Morning! my company is thinking about implementing...
# ask-questions
a
Morning! my company is thinking about implementing BigQuery as a data source so we can see the experiment results in GB. Is there documentation about how GB queries the BQ? Are the metrics cached? I am trying to get cost estimates for those queries and BQ usage.
h
There isn't currently any metric caching. Because we use a read-only connection and allow for complex combinations of analysis settings, we generate each analysis on demand. Three things to help you out: 1. This useful thread on cost engineering that can help control costs with GrowthBookhttps://growthbookusers.slack.com/archives/C01T6PKD9C3/p1689017930568229?thread_ts=1688546620.616159&cid=C01T6PKD9C3 2. We now add a label to BQ jobs to let you see the queries run by Growthbook: https://docs.growthbook.io/guide/bigquery#monitoring-growthbook-query-cost 3. I'd be happy to share an example query with you, but the basic premise is that time partitioning datasets, ensuring the Experiment Assignment and Metric Queries that you specify leverage this time partitioning whenever possible, and so on, will be critical to controlling costs. It's hard in a general sense to have a cost estimate for these queries.

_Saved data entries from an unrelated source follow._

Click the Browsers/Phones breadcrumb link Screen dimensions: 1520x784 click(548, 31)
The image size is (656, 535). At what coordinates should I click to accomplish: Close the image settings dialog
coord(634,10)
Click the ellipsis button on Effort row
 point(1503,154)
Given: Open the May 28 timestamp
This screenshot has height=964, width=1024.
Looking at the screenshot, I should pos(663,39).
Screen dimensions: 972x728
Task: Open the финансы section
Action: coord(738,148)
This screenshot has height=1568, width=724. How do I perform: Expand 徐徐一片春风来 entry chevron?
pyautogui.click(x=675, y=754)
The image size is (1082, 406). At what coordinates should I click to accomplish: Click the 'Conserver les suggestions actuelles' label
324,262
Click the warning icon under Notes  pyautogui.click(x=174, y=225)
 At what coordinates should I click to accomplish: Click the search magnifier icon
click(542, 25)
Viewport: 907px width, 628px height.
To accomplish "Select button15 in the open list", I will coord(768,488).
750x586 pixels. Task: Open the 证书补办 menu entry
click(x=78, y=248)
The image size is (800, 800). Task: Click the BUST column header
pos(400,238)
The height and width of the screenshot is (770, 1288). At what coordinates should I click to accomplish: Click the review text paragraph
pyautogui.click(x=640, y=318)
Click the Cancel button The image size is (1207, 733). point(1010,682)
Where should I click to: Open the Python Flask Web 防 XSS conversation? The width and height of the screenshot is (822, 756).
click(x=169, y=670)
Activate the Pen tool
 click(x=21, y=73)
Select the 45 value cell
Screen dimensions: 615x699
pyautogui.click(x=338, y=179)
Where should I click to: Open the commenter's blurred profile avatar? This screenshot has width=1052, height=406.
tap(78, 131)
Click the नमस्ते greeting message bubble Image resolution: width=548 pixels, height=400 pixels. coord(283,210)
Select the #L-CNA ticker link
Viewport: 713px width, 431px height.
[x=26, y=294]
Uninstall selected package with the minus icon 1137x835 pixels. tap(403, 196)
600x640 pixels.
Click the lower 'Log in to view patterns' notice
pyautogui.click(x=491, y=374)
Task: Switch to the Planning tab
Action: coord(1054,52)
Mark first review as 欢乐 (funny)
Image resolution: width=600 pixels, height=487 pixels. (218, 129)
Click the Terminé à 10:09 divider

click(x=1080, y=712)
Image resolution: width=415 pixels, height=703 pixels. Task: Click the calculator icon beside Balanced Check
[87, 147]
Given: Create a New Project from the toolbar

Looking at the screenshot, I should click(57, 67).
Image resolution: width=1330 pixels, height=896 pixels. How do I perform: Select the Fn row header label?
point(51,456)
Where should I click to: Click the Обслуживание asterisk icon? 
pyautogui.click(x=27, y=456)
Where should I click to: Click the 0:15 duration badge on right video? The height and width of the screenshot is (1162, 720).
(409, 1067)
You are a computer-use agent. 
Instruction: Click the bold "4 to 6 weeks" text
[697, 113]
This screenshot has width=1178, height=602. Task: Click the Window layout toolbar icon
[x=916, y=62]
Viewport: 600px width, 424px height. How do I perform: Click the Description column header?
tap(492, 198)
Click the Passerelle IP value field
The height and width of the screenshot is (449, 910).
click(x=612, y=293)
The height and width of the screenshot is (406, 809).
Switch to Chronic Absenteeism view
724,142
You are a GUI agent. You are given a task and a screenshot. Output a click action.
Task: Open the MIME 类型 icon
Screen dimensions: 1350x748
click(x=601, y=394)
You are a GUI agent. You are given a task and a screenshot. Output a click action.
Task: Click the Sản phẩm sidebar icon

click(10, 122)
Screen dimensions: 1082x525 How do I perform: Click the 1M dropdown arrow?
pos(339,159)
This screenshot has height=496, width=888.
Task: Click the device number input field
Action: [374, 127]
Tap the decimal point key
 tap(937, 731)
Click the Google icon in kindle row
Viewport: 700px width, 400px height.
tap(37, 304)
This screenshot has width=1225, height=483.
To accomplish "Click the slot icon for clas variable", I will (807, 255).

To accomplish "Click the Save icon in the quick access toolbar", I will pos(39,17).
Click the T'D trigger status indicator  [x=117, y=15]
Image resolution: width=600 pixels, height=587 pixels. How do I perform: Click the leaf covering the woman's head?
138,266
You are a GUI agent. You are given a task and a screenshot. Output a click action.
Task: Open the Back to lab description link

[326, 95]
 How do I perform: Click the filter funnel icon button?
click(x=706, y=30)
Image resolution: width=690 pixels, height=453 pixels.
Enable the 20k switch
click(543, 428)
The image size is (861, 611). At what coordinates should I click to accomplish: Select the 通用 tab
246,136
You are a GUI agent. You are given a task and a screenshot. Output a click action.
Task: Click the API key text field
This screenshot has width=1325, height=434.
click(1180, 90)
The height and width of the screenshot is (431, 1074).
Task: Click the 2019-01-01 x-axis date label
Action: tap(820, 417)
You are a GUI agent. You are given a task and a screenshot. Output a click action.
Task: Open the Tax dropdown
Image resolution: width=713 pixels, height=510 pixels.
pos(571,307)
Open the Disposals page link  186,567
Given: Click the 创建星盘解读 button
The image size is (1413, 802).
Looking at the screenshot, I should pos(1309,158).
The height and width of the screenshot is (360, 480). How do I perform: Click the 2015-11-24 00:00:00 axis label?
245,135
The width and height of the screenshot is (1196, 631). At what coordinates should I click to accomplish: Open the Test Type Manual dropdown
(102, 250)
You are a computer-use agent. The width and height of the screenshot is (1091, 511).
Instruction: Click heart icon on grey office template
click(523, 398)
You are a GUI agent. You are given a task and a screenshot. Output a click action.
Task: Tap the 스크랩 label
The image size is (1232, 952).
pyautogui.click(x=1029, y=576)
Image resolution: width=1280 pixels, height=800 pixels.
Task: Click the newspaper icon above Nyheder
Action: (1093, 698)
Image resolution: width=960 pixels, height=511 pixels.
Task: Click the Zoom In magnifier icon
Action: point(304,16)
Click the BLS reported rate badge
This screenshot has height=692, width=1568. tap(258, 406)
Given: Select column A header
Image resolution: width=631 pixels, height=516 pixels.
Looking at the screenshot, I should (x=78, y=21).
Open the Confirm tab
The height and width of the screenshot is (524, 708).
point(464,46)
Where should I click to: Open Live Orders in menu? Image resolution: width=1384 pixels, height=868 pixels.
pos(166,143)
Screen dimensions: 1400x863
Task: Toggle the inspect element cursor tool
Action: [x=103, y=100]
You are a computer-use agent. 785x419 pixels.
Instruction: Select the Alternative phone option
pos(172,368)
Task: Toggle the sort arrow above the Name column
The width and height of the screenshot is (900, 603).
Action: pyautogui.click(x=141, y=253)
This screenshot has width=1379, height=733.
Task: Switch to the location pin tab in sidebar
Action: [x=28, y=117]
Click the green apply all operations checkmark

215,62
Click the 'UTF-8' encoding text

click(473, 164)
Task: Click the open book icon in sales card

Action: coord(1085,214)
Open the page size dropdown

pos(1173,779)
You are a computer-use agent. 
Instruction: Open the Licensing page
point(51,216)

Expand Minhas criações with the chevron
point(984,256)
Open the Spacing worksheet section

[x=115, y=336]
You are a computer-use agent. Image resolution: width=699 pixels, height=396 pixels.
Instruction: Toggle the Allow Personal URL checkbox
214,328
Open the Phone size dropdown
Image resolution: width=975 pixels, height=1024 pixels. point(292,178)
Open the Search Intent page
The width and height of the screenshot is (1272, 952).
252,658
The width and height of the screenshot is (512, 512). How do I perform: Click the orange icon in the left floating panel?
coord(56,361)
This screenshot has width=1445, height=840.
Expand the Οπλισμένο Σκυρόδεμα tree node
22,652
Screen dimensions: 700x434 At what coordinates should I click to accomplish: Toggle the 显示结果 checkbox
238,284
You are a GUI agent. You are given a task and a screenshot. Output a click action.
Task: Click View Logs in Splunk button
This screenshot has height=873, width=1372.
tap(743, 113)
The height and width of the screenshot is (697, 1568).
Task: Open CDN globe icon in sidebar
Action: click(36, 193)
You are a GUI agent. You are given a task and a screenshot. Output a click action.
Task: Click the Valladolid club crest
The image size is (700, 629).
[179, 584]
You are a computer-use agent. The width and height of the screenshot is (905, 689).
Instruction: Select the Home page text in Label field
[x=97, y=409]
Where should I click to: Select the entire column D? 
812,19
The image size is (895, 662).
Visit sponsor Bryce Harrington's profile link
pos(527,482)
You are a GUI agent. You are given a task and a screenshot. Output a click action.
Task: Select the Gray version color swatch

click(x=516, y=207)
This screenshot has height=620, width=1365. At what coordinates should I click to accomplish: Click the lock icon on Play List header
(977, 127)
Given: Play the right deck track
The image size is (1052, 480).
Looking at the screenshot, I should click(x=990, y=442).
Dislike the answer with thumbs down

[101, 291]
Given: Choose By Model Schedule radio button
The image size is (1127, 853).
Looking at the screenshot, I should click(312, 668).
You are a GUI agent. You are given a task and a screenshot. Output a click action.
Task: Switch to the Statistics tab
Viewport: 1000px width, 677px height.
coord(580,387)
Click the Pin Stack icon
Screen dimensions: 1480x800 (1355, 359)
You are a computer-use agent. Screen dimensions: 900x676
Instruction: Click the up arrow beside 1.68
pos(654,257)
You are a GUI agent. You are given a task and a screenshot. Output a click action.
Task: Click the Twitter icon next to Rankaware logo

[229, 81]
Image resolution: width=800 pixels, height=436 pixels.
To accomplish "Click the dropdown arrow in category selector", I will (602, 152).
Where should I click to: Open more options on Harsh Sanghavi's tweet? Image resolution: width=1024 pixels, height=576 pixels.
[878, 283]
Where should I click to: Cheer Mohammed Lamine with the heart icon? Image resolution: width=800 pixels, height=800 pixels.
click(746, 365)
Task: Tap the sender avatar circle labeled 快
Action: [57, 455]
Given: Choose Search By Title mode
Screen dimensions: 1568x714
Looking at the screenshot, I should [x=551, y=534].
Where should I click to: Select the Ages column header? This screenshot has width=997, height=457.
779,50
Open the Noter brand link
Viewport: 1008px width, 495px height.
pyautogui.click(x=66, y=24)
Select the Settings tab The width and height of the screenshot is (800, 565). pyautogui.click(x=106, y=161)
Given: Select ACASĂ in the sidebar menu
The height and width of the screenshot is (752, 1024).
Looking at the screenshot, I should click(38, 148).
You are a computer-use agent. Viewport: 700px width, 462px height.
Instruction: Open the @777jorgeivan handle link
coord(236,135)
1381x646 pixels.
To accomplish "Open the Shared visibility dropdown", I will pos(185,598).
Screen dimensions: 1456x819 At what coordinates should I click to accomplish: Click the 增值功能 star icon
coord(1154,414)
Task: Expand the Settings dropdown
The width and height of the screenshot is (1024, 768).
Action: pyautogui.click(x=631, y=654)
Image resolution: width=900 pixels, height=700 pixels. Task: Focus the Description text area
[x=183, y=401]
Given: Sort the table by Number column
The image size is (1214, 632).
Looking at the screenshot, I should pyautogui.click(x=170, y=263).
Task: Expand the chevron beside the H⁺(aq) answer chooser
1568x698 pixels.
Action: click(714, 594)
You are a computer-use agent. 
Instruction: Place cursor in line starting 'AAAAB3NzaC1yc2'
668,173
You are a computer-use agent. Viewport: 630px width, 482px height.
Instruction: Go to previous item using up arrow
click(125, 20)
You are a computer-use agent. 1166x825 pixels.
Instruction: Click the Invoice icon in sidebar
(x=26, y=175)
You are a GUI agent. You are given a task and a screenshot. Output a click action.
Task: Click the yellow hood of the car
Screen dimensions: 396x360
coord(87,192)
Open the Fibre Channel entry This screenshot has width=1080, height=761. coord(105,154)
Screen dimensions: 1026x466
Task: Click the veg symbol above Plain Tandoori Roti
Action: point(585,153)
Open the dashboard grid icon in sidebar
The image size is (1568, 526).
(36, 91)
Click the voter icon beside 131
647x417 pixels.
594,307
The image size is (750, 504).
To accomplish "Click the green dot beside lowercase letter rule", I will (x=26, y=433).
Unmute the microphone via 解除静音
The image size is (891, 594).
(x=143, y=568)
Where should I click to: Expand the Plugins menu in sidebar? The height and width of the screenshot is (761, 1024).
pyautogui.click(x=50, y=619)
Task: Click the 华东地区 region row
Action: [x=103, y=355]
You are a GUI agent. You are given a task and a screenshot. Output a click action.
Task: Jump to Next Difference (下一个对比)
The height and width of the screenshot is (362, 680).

Normally I would recommend running a couple of analyses once you've connected your data source, but seeing as your choosing which warehouse to use, I'm not sure I have good advice here. I would love if there's anyone in the community that could share their experience about choices of data warehouse for GrowthBook integrations.
🙌 1
a
thanks for these detailed notes. So when is the actual query executed? When I am looking at the results? Or daily on cron or similar? Basically what if we don't run any experiments for a while, would GB still ping BQ for any reason?
h
Basically what if we don't run any experiments for a while, would GB still ping BQ for any reason?
No. We basically just run a couple of tiny queries
SELECT 1
and of the
INFORMATION_SCHEMA
to build the information schema when you connect your datasource, and then otherwise we only run queries under 2 conditions: 1. You click "Update data" or "Run all queries" in the app, or rerun an ad-hoc report, which triggers a query. This would be initiated by a user in app and normally is pretty obvious. 2. You can set in your Settings -> General page how often experiments in the
Running
state re-execute queries. So you can turn this off, control it, and it only runs if the experiment is in the
Running
state.
a
ok great, that's helpful